This collection of essays is designed to be an academic textbook, presumably for Criminology students, but provides a lot of contextual information for the New Zealand justice system. Indeed, Criminal Justice doesn’t really read like an academic text for the most part, with just a brief introduction and very few theoretical chapters.
    One of the chapters is written by three serving police officials, and their review of contemporary policing comes with some impressive graphics. However, they also steer clear of naming any officers who have been involved in any controversies.

    By contrast, most of the other authors do name names, and the editors have appeared in the media many times and commentated on controversial subjects. Both Newbold and Gilbert contribute two chapters on their specialist areas. 
    Greg Newbold provides some contextual information about crime rates over time, and some explanations for the rise of violent crime. At least, that is for crime by males. He also observes the rise in violent crime by women, and speculates on some causes, including the type of feminist thinking behind self-defence courses and the influence of TV programmes with strong female action characters. 

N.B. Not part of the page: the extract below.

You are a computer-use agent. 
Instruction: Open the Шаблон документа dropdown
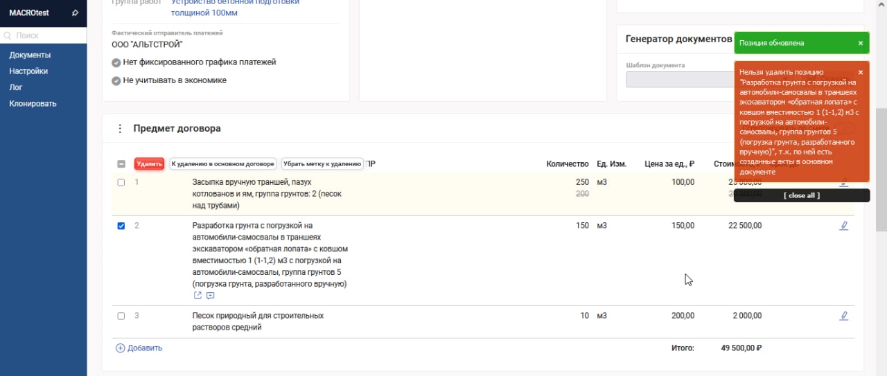pos(678,80)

    Newbold’s second chapter also highlights the role of male officials, with strongly held views controlling corrections policy, divided into particular eras. He then assesses the success of rehabilitation and employment options for prisoners in the modern era of punitive practices and higher security jails.
    Jarrod Gilbert is mostly known for his research into gang practices and their inevitable interaction with the justice system. His final chapter, however, examines the role of ‘underworld justice’, in terms of the intimidation of witnesses and the vigilante activity of gang members. In particular, he refers to a practice of ‘taxing’, whereby the property of an individual is appropriated to settle a score, being a real crime or an imagined one. 

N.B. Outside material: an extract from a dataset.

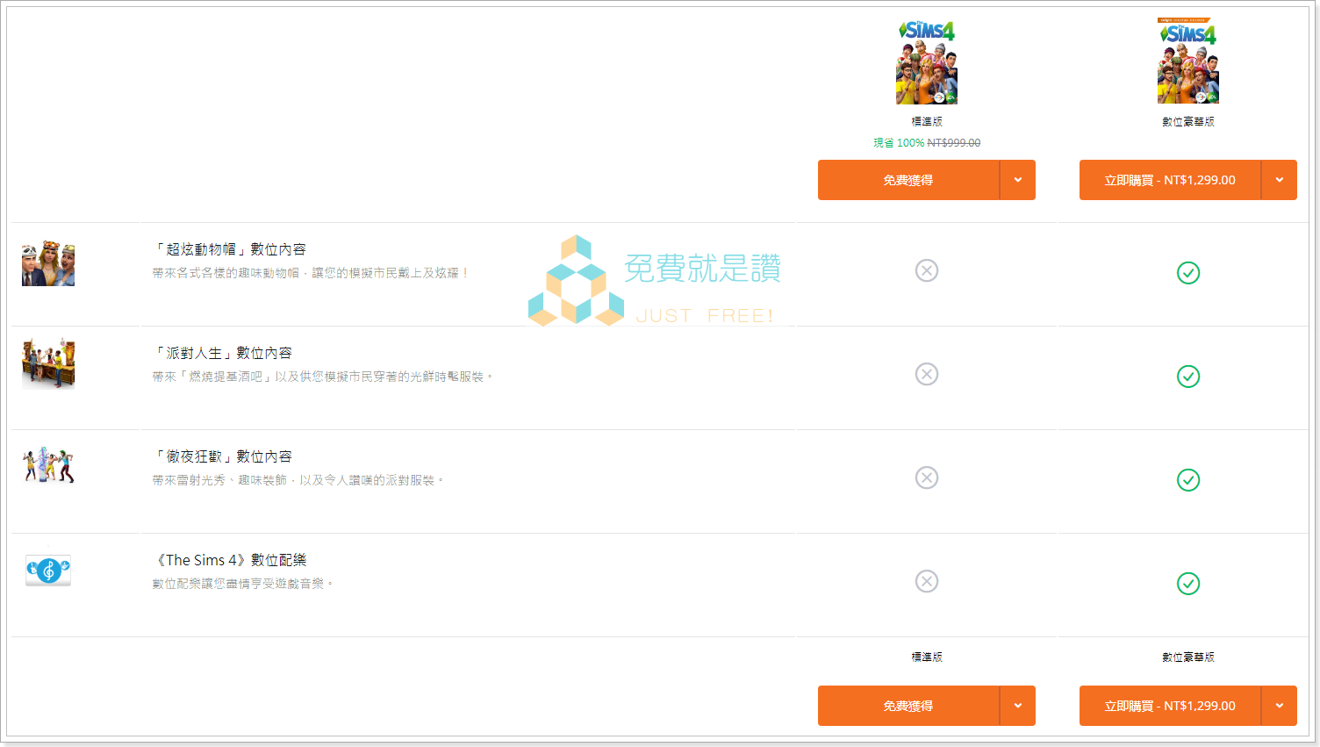Viewport: 1320px width, 747px height.
Task: Click the 派對人生 tiki bar content icon
Action: [48, 363]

    Gilbert’s other chapter focuses on injustices within the system, and miscarriages caused by police practice, or legal representation and its shortcomings. Here we get reference to some famous cases, such as that of the Crewe murders (and conviction of Arthur Allan Thomas), the ‘false’ confession of Teina Pora, and the ‘false’ testimony that convicted Peter Ellis in the Christchurch civic crèche trial. Gilbert refers to the role of criminal case review commissions, using overseas examples, and the Innocence Project now based at Canterbury University.
    Certainly, strong opinions are held by the main contributors here. Gilbert is obviously not convinced about David Bain’s innocence, and states that he was given $1 million to stop making further claims for compensation. Other compensation claims would seem to have been justified, as in the verdict that resulted in the incarceration of David Dougherty, which was eventually overturned. But the example of the Bain trial can be seen in a different light, as in the chapter by Chris Gallavin which looks at the law of evidence and human rights. This involved the prosecution case in the second Bain trial based on the tape recording of his 111 call, and the admissibility of the Crown’s interpretation of it. 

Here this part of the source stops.